The conclusion must be improved and it is better to mention it as a point after some brief description of the work.

Response. Thank you for your valuable comment. We greatly appreciate your comment as it has helped us enhance the quality of the conclusion. In accordance with your suggestion, we have revised the conclusion to include a brief description of the work followed by the mentioned conclusion point.

“

This research proposes a two-stage path planning method for multiple USVs based on COLREGs. The method combines a cooperation module, a COLREGs-compliant action evaluation module, and a TS detection module. The cooperative path planning model for collision avoidance among USVs is constructed based on the MAPPO strategy, which utilizes a policy network capable of handling multiple aggregation goals, obstacles, and TSs. To achieve this, we define the action space, observation space, and reward function for the policy network, and design actor and critic networks.
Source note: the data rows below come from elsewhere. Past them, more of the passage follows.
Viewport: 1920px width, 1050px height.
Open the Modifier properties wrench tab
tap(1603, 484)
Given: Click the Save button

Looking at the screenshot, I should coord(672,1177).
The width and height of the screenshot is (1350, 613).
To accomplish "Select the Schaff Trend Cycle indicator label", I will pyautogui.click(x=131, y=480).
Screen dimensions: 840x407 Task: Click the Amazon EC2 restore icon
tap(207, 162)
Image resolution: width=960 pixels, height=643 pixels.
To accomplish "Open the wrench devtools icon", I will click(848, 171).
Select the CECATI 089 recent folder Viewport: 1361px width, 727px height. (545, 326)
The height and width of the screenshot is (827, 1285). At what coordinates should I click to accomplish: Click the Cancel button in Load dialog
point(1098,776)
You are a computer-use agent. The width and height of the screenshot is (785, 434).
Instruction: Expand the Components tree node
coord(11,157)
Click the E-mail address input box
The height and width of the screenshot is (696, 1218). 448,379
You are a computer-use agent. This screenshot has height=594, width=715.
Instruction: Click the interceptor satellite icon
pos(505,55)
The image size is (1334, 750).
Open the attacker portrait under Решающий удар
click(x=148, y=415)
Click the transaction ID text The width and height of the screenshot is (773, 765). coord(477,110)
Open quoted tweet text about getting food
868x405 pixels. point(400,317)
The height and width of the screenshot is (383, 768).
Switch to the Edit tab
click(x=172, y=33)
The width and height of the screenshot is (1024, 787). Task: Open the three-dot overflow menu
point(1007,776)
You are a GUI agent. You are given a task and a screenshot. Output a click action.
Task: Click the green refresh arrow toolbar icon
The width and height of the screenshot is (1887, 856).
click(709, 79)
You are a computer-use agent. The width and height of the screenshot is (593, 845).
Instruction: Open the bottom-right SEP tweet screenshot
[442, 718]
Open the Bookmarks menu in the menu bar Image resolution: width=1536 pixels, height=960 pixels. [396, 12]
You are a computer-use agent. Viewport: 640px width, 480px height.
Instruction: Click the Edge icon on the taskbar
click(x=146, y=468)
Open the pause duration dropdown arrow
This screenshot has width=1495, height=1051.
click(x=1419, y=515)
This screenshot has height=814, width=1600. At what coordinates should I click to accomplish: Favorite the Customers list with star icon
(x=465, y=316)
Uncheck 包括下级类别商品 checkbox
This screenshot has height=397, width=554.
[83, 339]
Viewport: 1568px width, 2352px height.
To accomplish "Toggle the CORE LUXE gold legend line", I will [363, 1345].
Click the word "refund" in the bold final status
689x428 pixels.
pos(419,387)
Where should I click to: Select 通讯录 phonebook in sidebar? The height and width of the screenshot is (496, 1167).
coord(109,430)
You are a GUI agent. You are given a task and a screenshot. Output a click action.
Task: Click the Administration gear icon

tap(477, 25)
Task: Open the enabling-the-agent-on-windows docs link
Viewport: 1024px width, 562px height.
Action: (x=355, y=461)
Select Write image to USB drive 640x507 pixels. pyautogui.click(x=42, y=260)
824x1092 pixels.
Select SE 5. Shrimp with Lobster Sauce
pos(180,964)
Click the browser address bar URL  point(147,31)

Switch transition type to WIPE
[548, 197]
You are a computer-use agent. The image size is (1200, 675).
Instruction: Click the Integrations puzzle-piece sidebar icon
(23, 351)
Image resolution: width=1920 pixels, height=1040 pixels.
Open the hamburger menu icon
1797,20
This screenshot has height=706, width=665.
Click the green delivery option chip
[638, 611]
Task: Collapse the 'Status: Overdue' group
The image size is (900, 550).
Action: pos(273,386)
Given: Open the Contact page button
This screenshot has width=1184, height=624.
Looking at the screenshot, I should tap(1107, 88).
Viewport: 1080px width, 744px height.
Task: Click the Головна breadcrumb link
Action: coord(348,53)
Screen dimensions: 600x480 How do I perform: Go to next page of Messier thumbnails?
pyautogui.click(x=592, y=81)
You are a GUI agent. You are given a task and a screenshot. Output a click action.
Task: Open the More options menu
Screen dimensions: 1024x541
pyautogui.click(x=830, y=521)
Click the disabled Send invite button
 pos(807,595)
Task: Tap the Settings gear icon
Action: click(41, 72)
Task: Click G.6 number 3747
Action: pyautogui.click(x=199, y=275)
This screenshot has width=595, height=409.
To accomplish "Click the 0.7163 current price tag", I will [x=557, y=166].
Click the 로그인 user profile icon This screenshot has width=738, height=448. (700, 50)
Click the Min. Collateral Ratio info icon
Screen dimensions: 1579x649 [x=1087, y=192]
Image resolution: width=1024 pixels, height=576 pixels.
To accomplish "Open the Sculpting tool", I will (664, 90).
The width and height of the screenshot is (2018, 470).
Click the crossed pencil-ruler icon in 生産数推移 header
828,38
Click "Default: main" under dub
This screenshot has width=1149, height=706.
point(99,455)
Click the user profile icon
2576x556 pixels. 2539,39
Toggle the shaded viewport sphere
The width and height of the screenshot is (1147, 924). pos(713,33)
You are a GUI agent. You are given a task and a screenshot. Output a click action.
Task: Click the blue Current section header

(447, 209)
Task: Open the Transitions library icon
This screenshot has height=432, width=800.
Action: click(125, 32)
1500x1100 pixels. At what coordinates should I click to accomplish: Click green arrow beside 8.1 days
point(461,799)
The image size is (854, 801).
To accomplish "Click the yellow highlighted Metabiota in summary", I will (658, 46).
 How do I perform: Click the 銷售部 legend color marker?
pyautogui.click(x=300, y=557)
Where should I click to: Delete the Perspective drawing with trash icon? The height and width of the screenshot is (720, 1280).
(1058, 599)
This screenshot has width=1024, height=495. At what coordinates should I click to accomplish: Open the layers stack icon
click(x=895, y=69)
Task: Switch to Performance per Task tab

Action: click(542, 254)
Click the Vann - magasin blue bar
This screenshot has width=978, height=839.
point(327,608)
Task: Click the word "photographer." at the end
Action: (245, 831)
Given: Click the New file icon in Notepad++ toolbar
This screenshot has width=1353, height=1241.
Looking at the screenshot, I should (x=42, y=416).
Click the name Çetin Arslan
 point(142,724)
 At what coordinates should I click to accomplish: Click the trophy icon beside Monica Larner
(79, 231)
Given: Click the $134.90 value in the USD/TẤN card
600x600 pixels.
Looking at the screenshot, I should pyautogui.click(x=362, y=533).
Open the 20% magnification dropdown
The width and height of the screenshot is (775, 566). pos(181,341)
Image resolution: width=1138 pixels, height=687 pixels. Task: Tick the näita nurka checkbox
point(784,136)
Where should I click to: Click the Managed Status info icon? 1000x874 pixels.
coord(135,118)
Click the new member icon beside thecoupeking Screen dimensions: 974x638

Monte Carlo experimental results confirm the effectiveness and efficiency of our path planning method for formation aggregation and collision avoidance. We conducted these experiments by randomly specifying the positions of USVs and obstacles. This approach allowed us to evaluate the performance of our method in diverse scenarios and validate its robustness.
We benchmarked the simulation results against the MADDPG and MATD3 methods to validate the efficiency and the optimization performance of our approach.

After training the COLREGs-compliant action evaluation calculation module using TS-avoiding trajectories, violations of USV actions that go against COLREGs can be recognized and suppressed. This judgment is then used as heuristics for the actor network. Our reward function considers both COLREGs and seamanship principles.

We conducted further experiments to test the feasibility of our collision avoidance scheme based on COLREGs within the USV fleet, as well as between USVs and TSs. We were able to confirm the practicality and effectiveness of our method in a realistic scenario.

The TS detection network is constructed based on the YOLO network and the squeeze-and-excitation scheme.

Our proposed TS detection model performs well in our specific environment.

Primarily, we evaluate the algorithm through simulations conducted in Gym environments. Additionally, we have conducted experiments on a semi-physical simulation platform where our algorithm acts as a local path planner, guiding the navigation of the system. The cooperative path planning module is executed on individual ship-borne computers (PC-104) installed on each USV member. VxWorks 6.6 is utilized as the operating system, with Workbench 3.0 as the chosen development package.

In our future experiments, we aim to further advance our research by translating the algorithm into physical USVs. This will allow us to conduct practical implementation and comprehensive testing of the algorithm's capabilities

”.

Comment 8.

What is the lab that the experiment has been performed? Please mention and describe.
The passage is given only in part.